Building on this research, we are now releasing two papers and a new benchmark to further advance the study of temporal generalization in question-answering models. In “StreamingQA: A Benchmark for Adaptation to New Knowledge over Time in Question Answering Models,” we investigate how parametric and retrieval-augmented question-answering models adapt to new information. Our new benchmark, StreamingQA, consists of human-written and automatically generated questions based on time-stamped news articles spanning 14 years. This benchmark allows us to examine the ability of models to adapt and avoid catastrophic forgetting. We found that parametric models can be updated without retraining, while models with outdated underlying LMs underperform compared to those with retrained LMs.

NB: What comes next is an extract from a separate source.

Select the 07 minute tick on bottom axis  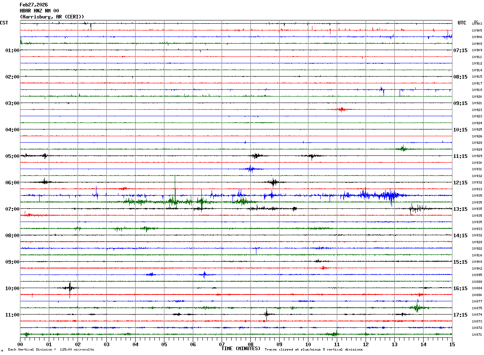click(x=222, y=344)

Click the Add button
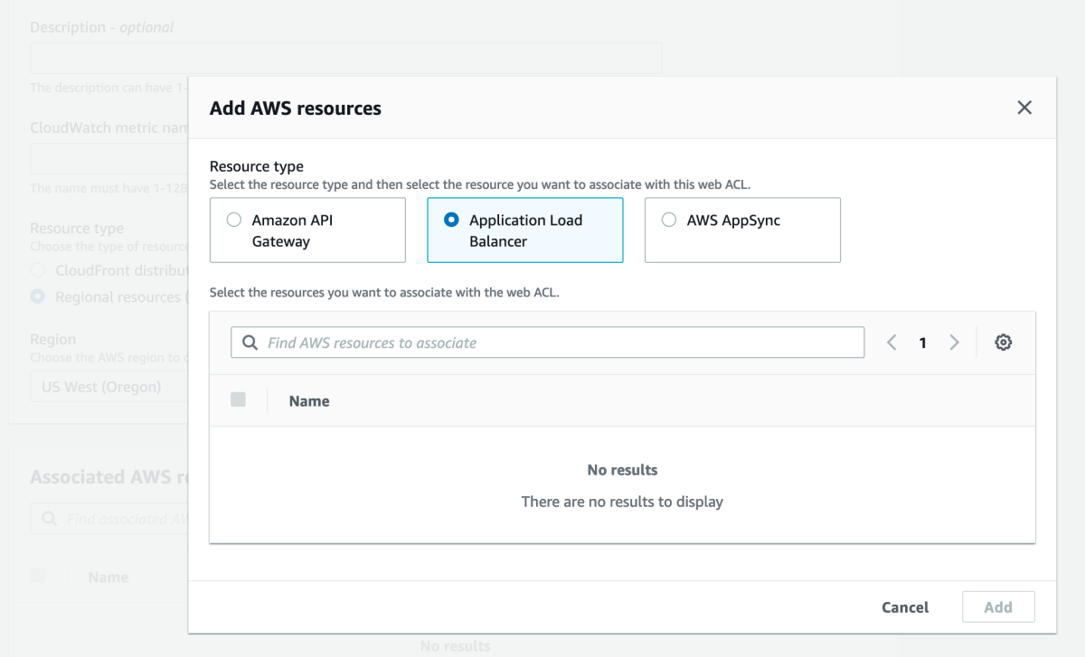pyautogui.click(x=997, y=606)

Additionally, in “Internet-augmented language models through few-shot prompting for open-domain question answering,” we explore the use of few-shot prompting and Google Search as a retrieval component to improve the factuality and access to up-to-date information in language models. This approach does not require fine-tuning or additional parameters, making it applicable to any language model. Through our experiments, we discovered that LMs conditioned on information from the web outperform closed-book models in open-domain question-answering tasks.
These advancements contribute to a more comprehensive understanding of how language models can adapt to evolving knowledge and provide accurate answers to a wide range of questions. By considering temporal dynamics and incorporating external knowledge sources, we can enhance the performance and flexibility of AI-powered question-answering models.